[A Verdade é Raiz de Dois]
Simples registro de viagem. Passavam uns minutos das duas horas da manhã, quando cheguei... Voltei de um território perdido no espaço-tempo. Tudo tão nítido, tão nítido que ainda estou a me recuperar das visões, dos sons, das cores... nem dou conta de falar tudo!
Choveu forte lá.
O estrondo das águas nas pedras da cachoeirinha logo após o pesado aguaceiro. As enxurradas correndo pelos trieiros sinuosos que o gado faz nas invernadas. Por sobre o mundo surgido da tempestade, o sol, o ouro do sol caindo, lambilento, sobre as coisas. O verde ainda mais verde do capim, e das copas das árvores. O canto alegre do joão-de-barro celebrando a estiagem. O piado langoroso dos anus brancos. O meu olhar levado à distâncias infinitas pelo canto do pássaro-preto. A farra das maritacas no galhos mais altos da paineira. Sob as árvores do quintal, as frutas derrubadas pela tempestade. Montões de folhas, galhos quebrados... mas logo a Natureza conserta tudo: muda do que era, para o que agora é, e pronto!
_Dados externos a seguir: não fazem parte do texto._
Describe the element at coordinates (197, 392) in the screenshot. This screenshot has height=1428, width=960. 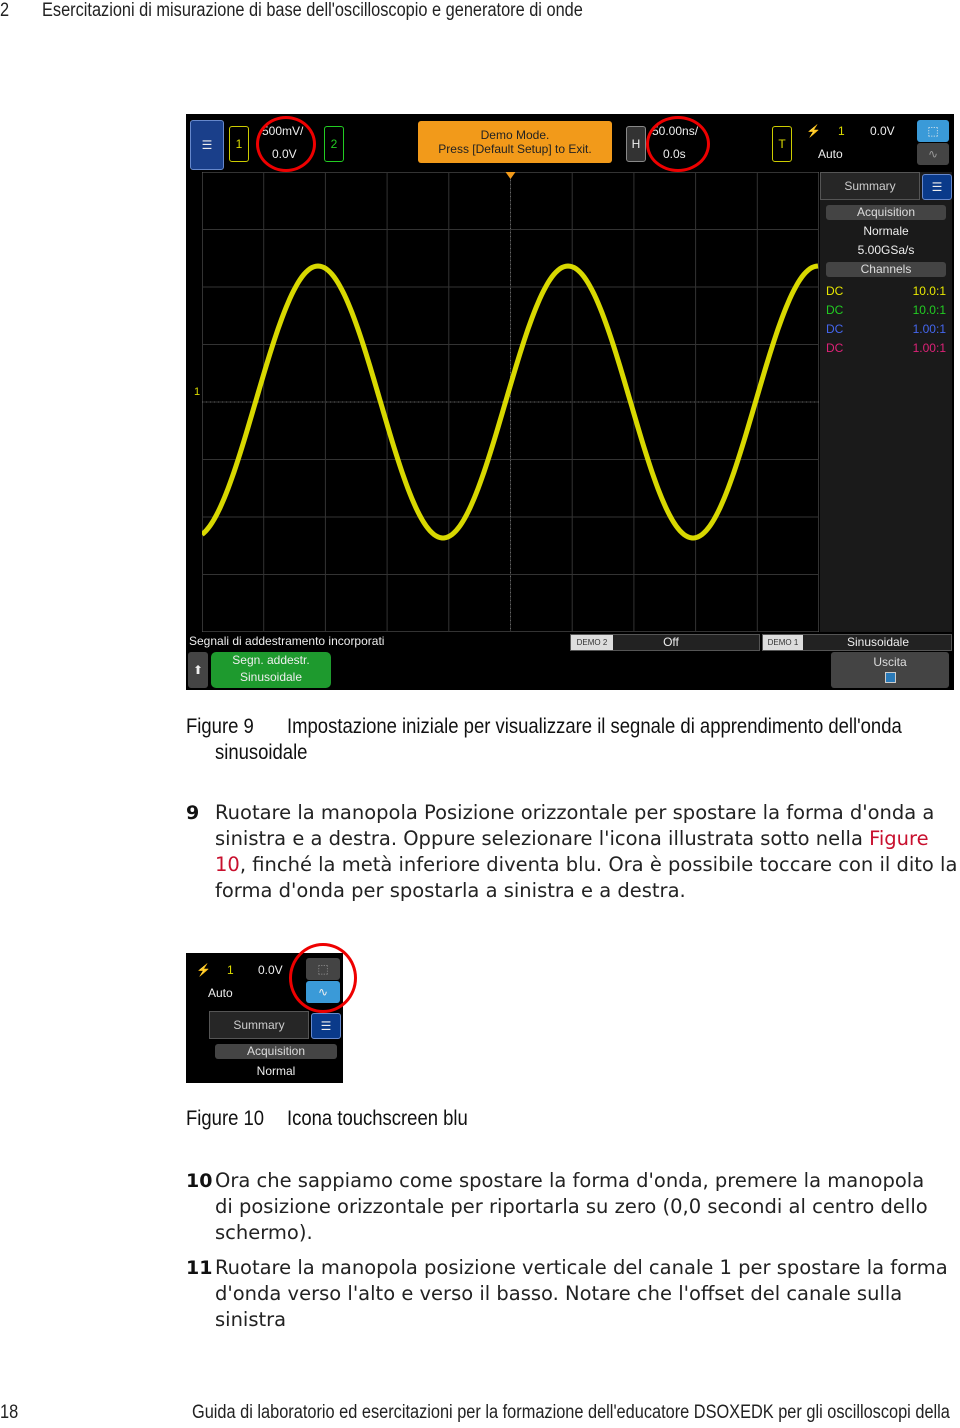
I see `ch1-ground-marker: 1` at that location.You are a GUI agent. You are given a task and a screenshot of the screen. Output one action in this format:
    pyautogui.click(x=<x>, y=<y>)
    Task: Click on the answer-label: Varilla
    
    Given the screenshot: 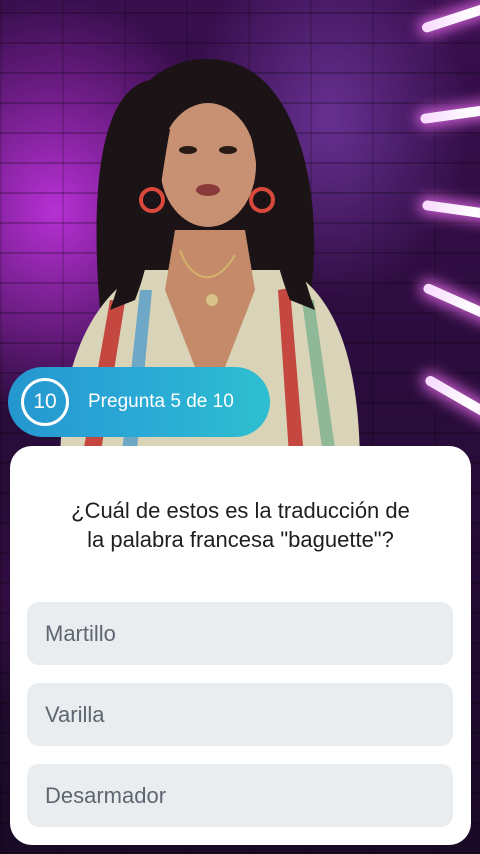 What is the action you would take?
    pyautogui.click(x=75, y=714)
    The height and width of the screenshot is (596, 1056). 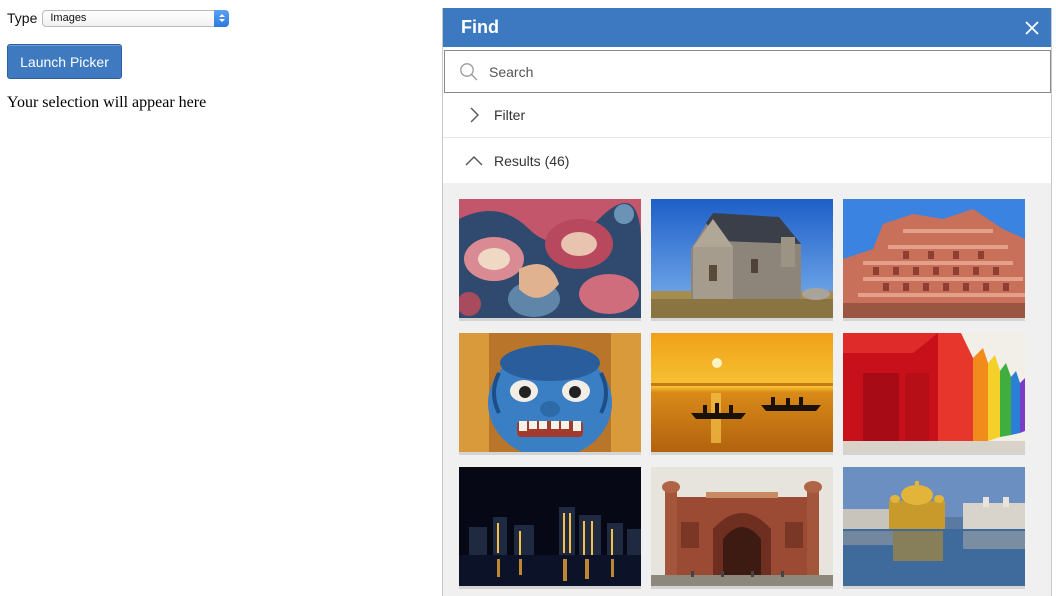 I want to click on thumbnail-colorful-beach-huts, so click(x=934, y=394).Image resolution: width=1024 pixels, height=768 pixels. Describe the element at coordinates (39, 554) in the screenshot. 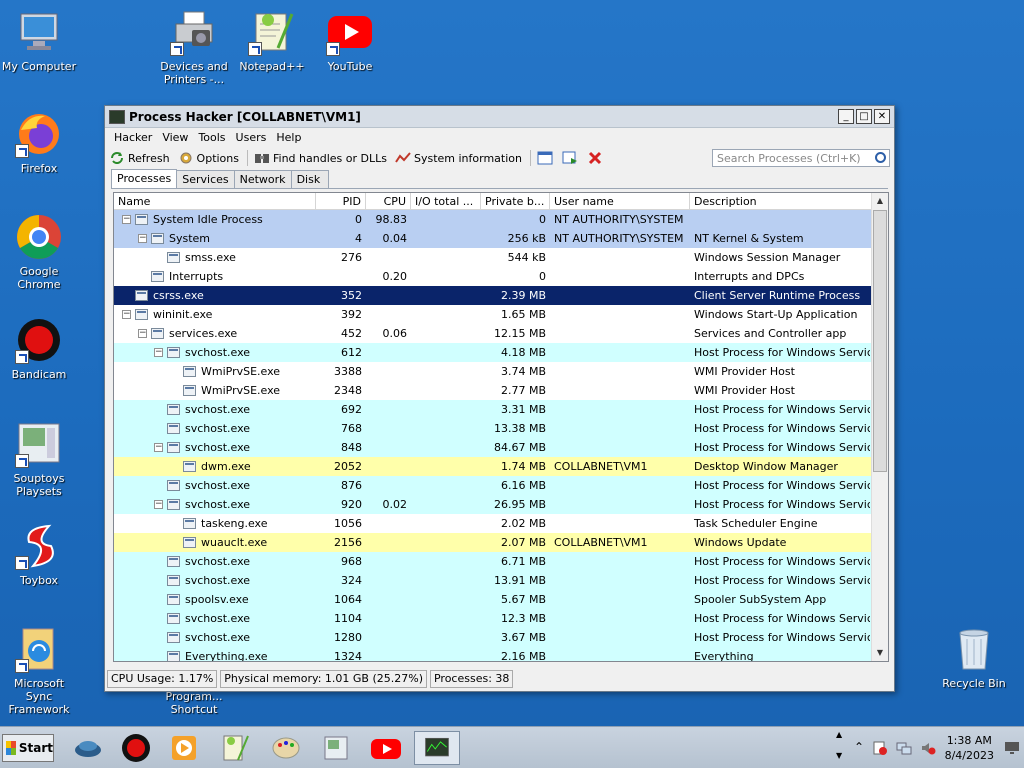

E nos raios dos sol coados por entre as árvores, vejo marimbondos voando sobre a casa derrubada no chão... o que fazer... a casinha deles destruída, não vai servir mais... e o pior é que vem mais chuva, a três-potes está piando lá longe no brejo dos fundos do quintal. Não sei não... se esses marimbondos se salvam! Na cozinha, acabam de coar um café; tem pão-de-queijo, biscoito de polvilho, manteiga amarelinha... huumm... esqueço os marimbondos sem casa, hão de dar um jeito, e corro lá! A chuva passou, trovoada ribomba longe, bem longe da Barreirão!
Pois é... e aqueles marimbondos... salvam-se? Não sei não é se me salvo eu de uma viagem assim! Olha que foi duro, foi duro mesmo... fiquei ali, no quarto escuro, sentado num banquinho, apalpando-me, refazendo-me, juntando idéia ao lado de idéia, a lucidez (que lucidez??) voltando como se... ah, nem sei! Parece que fui mesmo até àquele ponto do universo em que o mundo da Fazenda Barreirão está vigente, tal como era quando abri os olhos da captação das coisas.
E depois, fiquei pensando... se eu tivesse morrido sem acordar, aquele mundo teria se afastado do planeta Terra para a vastidão do esquecimento. O esquecimento verte, sim, verte coisas para o Nada. Simples assim! Aquele mundo é só meu. Aqui, contei uma parte, só uma parte dele, porque tudo, tudinho mesmo, ninguém consegue contar. Se tentar, a gente falseia, a verdade nunca é inteira como o um, o dois, o três... a verdade é raiz de 2 — um que conta, outro que escuta — logo, é sempre inexata! Será? Só os loucos afirmam coisas, só os loucos! Das coisas, o tudo não existe. Existem partes... ainda bem!